STUDIO83

associazione culturale per scrittori esordienti

ESORDIAMO!
 
 
Silvia Lugaresi, La spirale discendente
LibroItaliano World, 2002

Prima di parlare de “La spirale discendente”, seconda raccolta di poesie di Silvia Lugaresi, bisognerebbe premettere che scrivere e recensire poesia è molto più difficile che scrivere e recensire narrativa. Una delle ragioni principali, forse la più importante, è che la poesia non è per tutti: oltre all’imprescindibile conoscenza di canoni e regole del genere (quelle che riguardano il ritmo, la suddivisione in versi, ecc.) bisogna anche saper trasmettere, attraverso di essa, emozioni e sensazioni; cosa che l’autrice, in questo caso, non ha saputo realizzare pienamente.

Nella maggior parte dei componimenti de “La spirale discendente” troviamo una monotematicità un po’ pedissequa: pessimismo, immagini cruente, sangue, morte, stupro; la ripetizione continua di questi temi e il conseguente appiattimento dei toni rischia di ottenere l’effetto opposto e finire per tediare il lettore.

Lo stile dell’autrice si rivela poi eccessivamente ermetico, sfuggendo spesso alla comprensione del lettore.

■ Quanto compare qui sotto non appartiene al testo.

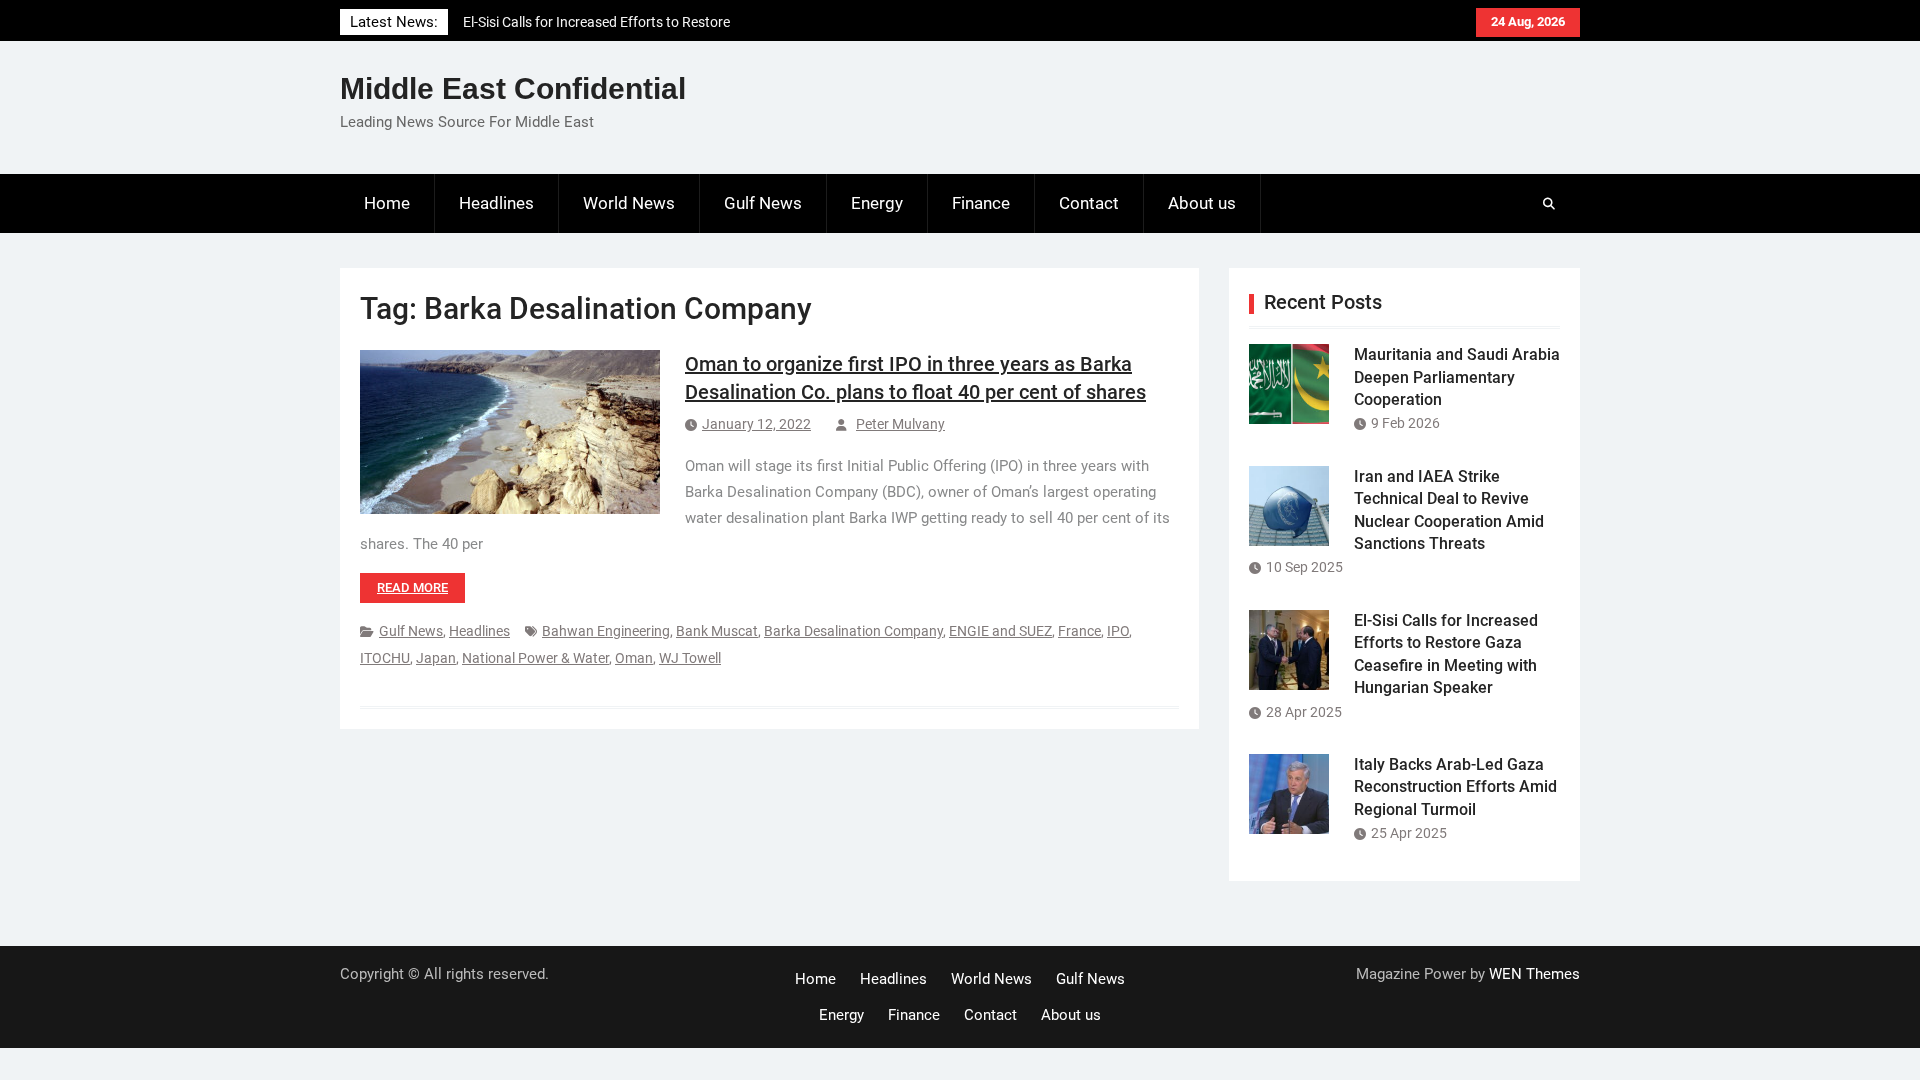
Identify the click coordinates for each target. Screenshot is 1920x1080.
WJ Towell (690, 658)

Vero è che la poesia, come mezzo espressivo, non deve necessariamente rendere espliciti e immediati tutti i propri contenuti; allo stesso tempo, però, il canale di comunicazione con il destinatario dovrebbe sempre restare attivo, senza mai impedire al lettore di collaborare alla costruzione del senso.

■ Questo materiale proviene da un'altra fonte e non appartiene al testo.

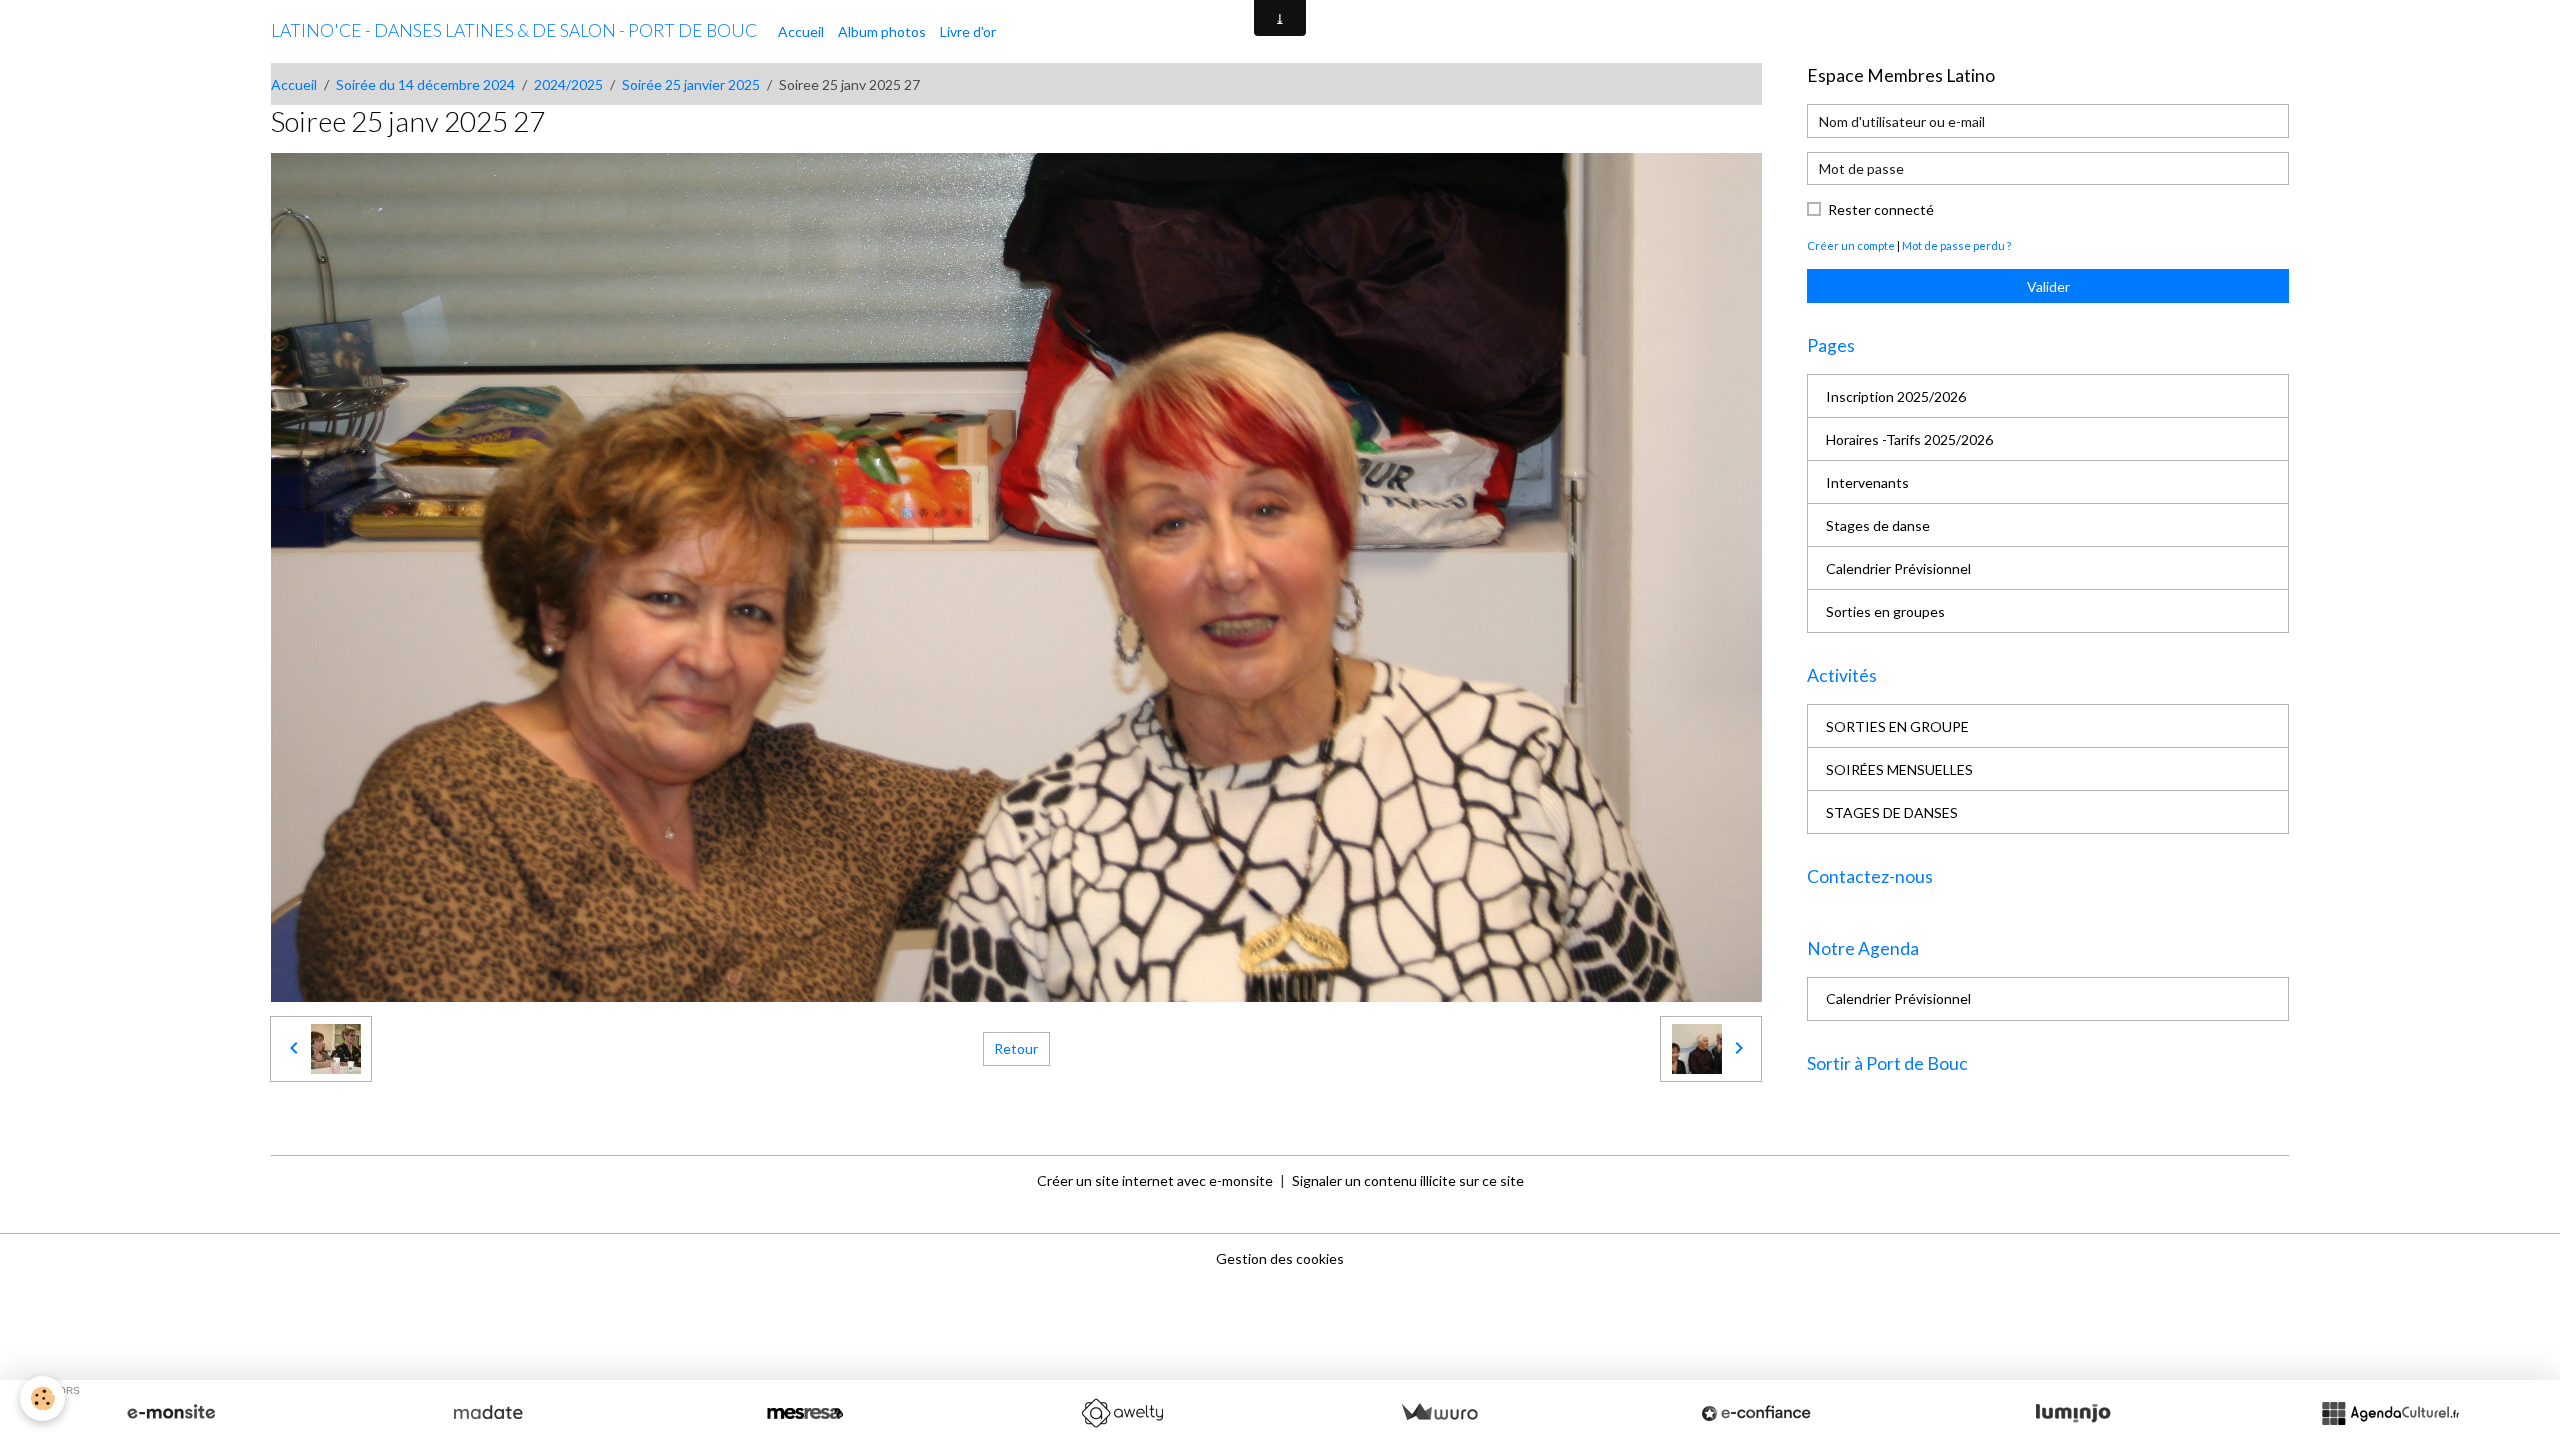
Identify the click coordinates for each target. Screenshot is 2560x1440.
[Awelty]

 Silvia Lugaresi riesce comunque a trovare argomenti interessanti e a trattarli col giusto metodo, come dimostrano molte poesie della raccolta; un esempio è il modo in cui l’autrice ha affrontato il tema del rimpianto e i componimenti a esso dedicati (“Il vampiro”, “Qualcuno mi ha sparato”, “Alla sposa” e “Funerale siciliano”).

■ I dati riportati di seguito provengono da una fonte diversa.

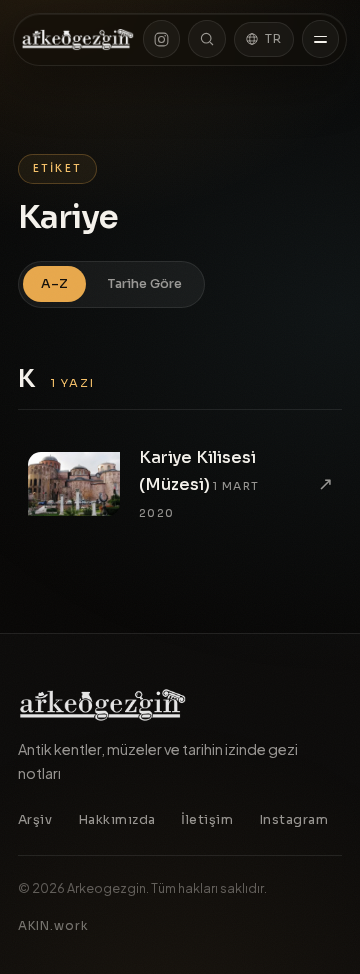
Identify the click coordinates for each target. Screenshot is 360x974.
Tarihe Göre (145, 284)
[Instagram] (161, 39)
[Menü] (320, 39)
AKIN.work (54, 926)
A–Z (54, 284)
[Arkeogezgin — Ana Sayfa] (78, 39)
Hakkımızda (117, 820)
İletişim (207, 820)
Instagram (294, 820)
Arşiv (35, 820)
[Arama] (206, 39)
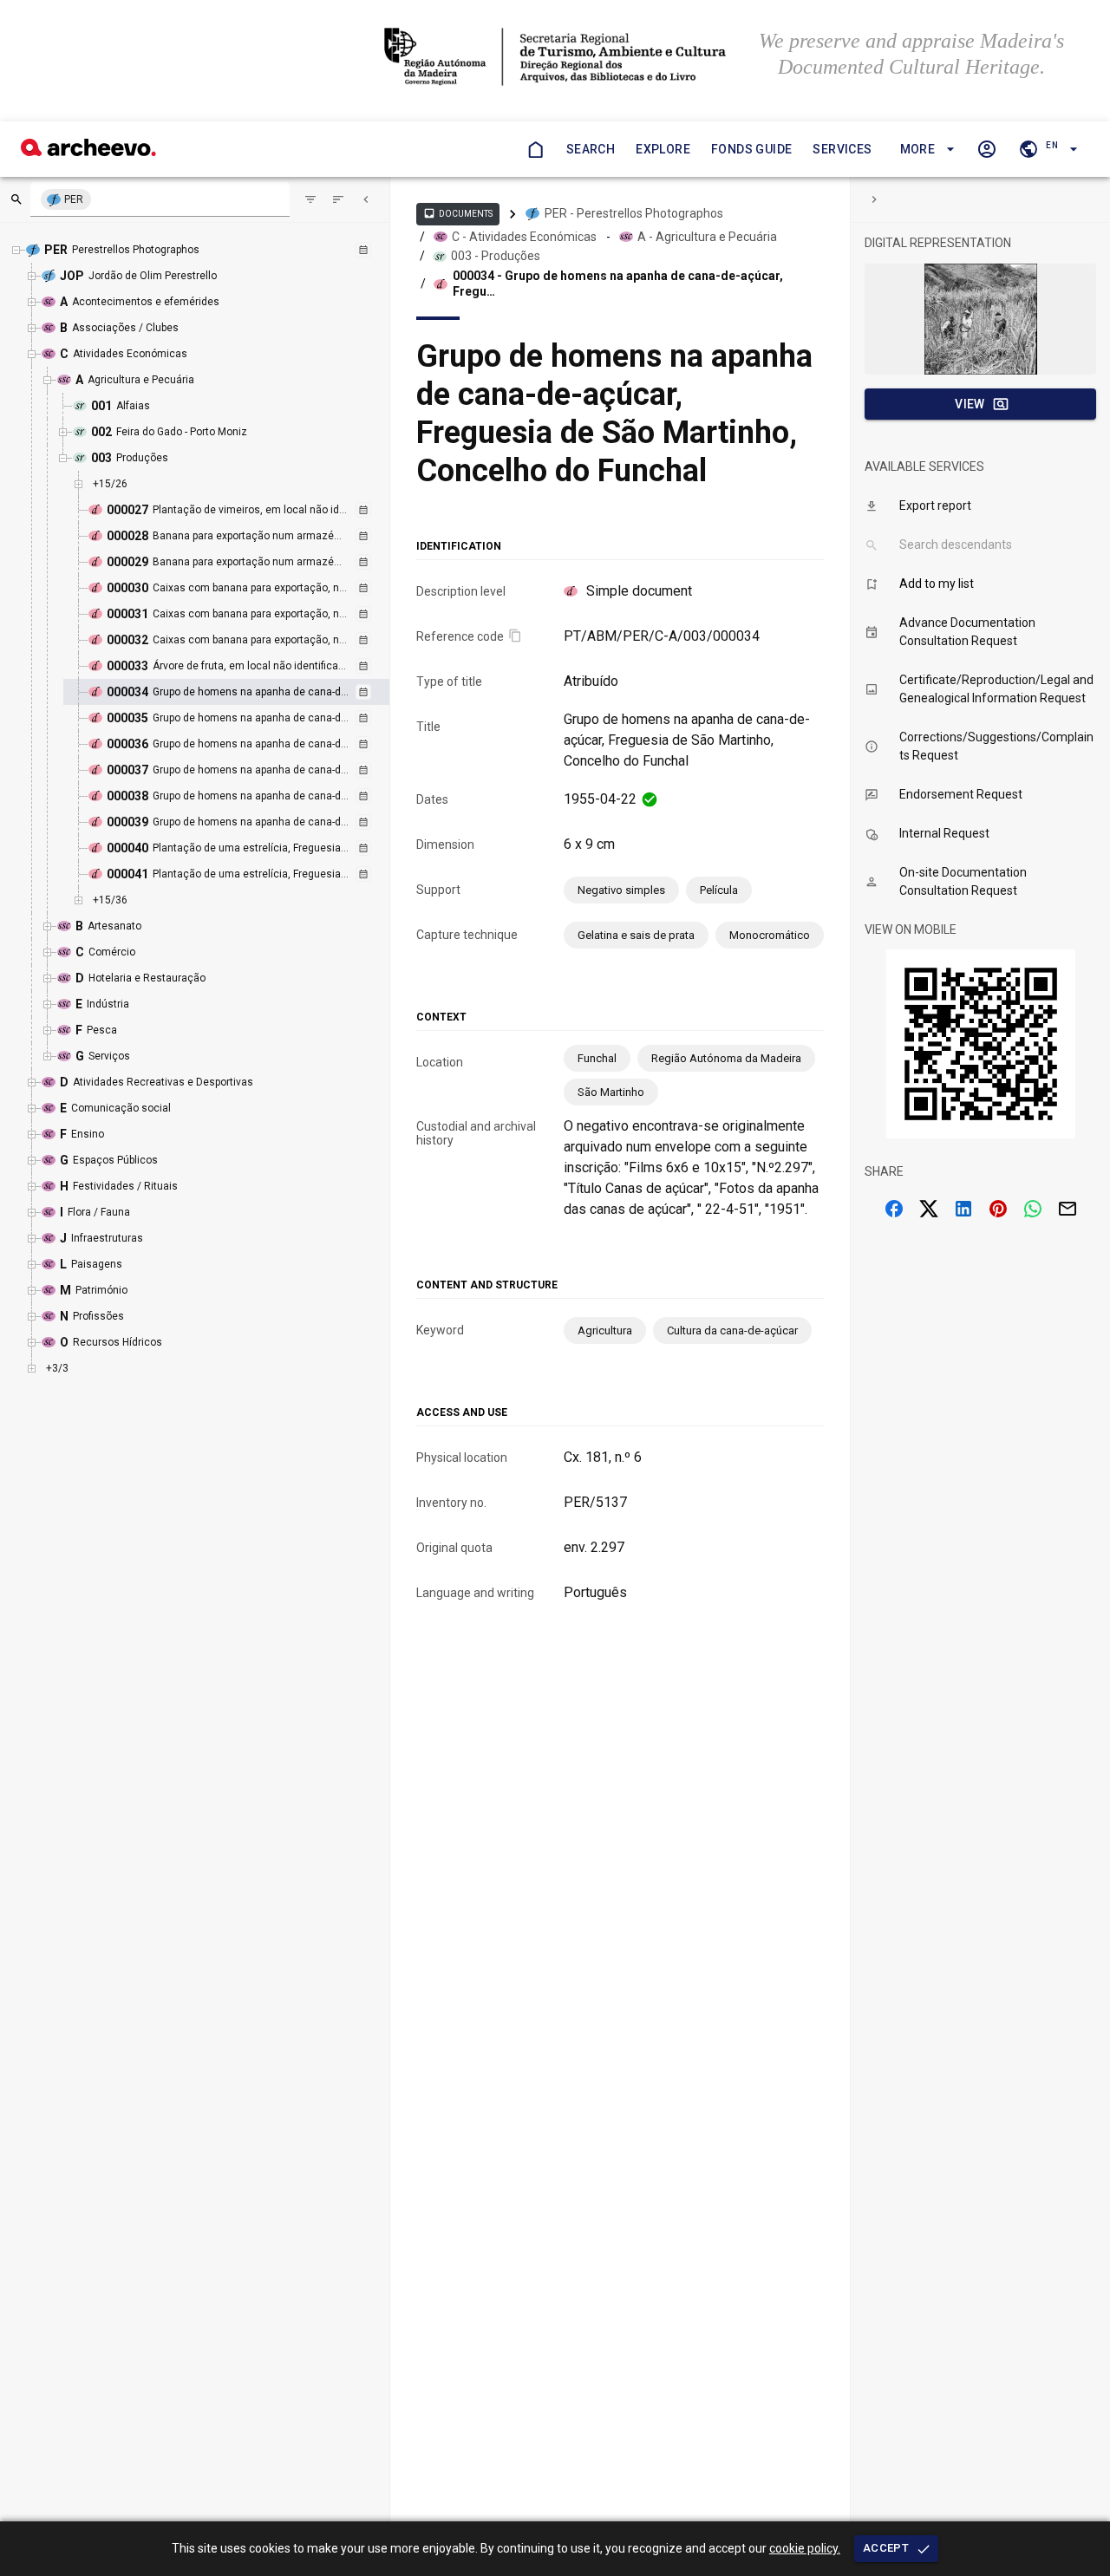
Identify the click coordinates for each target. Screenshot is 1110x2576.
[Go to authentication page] (987, 149)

Per concludere, con “La spirale discendente” siamo comunque in presenza di spunti originali e temi interessanti; il consiglio rivolto a Silvia Lugaresi, che ha dimostrato coraggio nel cimentarsi in un’impresa impegnativa come la poesia, è di indirizzare il proprio talento verso una ricerca stilistica più disposta a collaborare con il pubblico, consentendo al lettore una maggiore fruizione che si realizzi anche – e soprattutto – nella cooperazione con l’autore.